Не успел Беккер ответить, как Эмили протянула руку и сказала:

— Начальник, мне так приятно с вами познакомиться.

— Правда, что ли?

Толстяк подозрительно глянул на девушку, но протянутую руку все же пожал. Казалось, его очаровали блестящие каштановые волосы и живые голубые глаза Эмили.

— Буду очень признательна, если вы расскажете о своих обязанностях, — продолжила Эмили. — Должно быть, на вас возложена огромная ответственность. А что вы думаете о тюремной реформе? Было бы очень интересно выслушать ваше мнение.

— Тюремная реформа? Что я о ней думаю?

— Я читала Джереми Бентама. [12] «Наибольшее счастье наибольшему числу индивидуумов» и все такое, но я уверена, что ваши собственные теории должны быть не менее поучительными.

— Джереми Бентам?

Группа людей по-прежнему стояла на дорожке, ведущей к нескольким мрачного вида строениям, из которых доносилось низкое гудение.
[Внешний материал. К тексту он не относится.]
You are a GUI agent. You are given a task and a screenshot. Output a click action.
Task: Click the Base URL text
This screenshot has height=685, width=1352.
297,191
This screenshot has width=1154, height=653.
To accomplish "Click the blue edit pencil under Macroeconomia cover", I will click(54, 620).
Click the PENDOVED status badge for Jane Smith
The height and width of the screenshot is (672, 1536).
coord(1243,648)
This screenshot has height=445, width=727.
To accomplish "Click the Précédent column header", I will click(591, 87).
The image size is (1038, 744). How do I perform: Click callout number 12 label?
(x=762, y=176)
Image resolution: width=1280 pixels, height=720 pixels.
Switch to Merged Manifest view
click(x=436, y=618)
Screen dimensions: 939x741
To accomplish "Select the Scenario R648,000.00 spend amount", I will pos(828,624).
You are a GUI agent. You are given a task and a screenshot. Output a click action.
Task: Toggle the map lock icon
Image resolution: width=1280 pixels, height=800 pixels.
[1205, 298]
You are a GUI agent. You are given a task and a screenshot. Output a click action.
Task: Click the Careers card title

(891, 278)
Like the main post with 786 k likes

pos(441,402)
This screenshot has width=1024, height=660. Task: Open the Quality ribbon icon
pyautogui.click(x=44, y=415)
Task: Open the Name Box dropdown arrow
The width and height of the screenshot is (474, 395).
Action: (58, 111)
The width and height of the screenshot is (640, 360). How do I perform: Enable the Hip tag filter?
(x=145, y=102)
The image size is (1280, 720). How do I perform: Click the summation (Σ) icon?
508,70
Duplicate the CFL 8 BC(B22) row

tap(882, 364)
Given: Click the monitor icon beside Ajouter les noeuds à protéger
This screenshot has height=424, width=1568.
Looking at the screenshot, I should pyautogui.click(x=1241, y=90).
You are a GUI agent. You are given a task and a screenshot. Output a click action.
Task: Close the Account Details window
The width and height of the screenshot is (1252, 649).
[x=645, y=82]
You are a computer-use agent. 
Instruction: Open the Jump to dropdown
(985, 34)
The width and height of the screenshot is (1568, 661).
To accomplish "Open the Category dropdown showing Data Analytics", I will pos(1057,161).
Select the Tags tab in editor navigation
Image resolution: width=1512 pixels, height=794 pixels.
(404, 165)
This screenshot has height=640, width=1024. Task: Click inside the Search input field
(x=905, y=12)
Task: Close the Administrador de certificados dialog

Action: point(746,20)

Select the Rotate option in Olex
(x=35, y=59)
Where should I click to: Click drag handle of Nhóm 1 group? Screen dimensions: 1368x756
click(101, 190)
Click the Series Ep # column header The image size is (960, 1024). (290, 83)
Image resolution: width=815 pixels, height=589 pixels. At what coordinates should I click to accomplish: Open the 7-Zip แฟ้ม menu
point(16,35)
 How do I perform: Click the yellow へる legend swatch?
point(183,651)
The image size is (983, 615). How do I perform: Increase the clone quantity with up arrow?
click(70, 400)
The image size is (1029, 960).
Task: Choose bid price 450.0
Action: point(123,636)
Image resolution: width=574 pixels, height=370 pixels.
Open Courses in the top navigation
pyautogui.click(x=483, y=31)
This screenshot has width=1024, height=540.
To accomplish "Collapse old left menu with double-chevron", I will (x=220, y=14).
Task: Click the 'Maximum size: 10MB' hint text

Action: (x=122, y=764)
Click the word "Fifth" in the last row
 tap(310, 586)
Над головами собирался туман, и на землю падали частички копоти.

— Джереми Бентам? — озадаченно повторил начальник тюрьмы. Потом смахнул грязь с рукава и предложил: — Может, пройдем внутрь?

Они вошли в большое холодное помещение, из которого разбегались в разные стороны, подобно спицам в колесе, коридоры. Всего коридоров насчитывалось пять, каждый был перегорожен забранной решеткой металлической дверью, а за ней начинались ряды камер. Таким образом, наблюдатель, стоящий в центральном помещении, мог следить за происходящим в любом из коридоров, просто поворачивая голову. Хотя располагались камеры над землей, у людей возникло ощущение, будто они попали в подвал.

В дополнение к непрекращающемуся низкому гулу из тюремных камер раздавалось приглушенное позвякивание.

Тюремный надзиратель с острым носом вышел из находящейся справа комнаты — в ней на крючках висели дубинки и наручники. Надзиратель носил усы, что было редкостью среди сотрудников тюрьмы и, очевидно, говорило о том, что остроносому стражу дозволяются определенные вольности.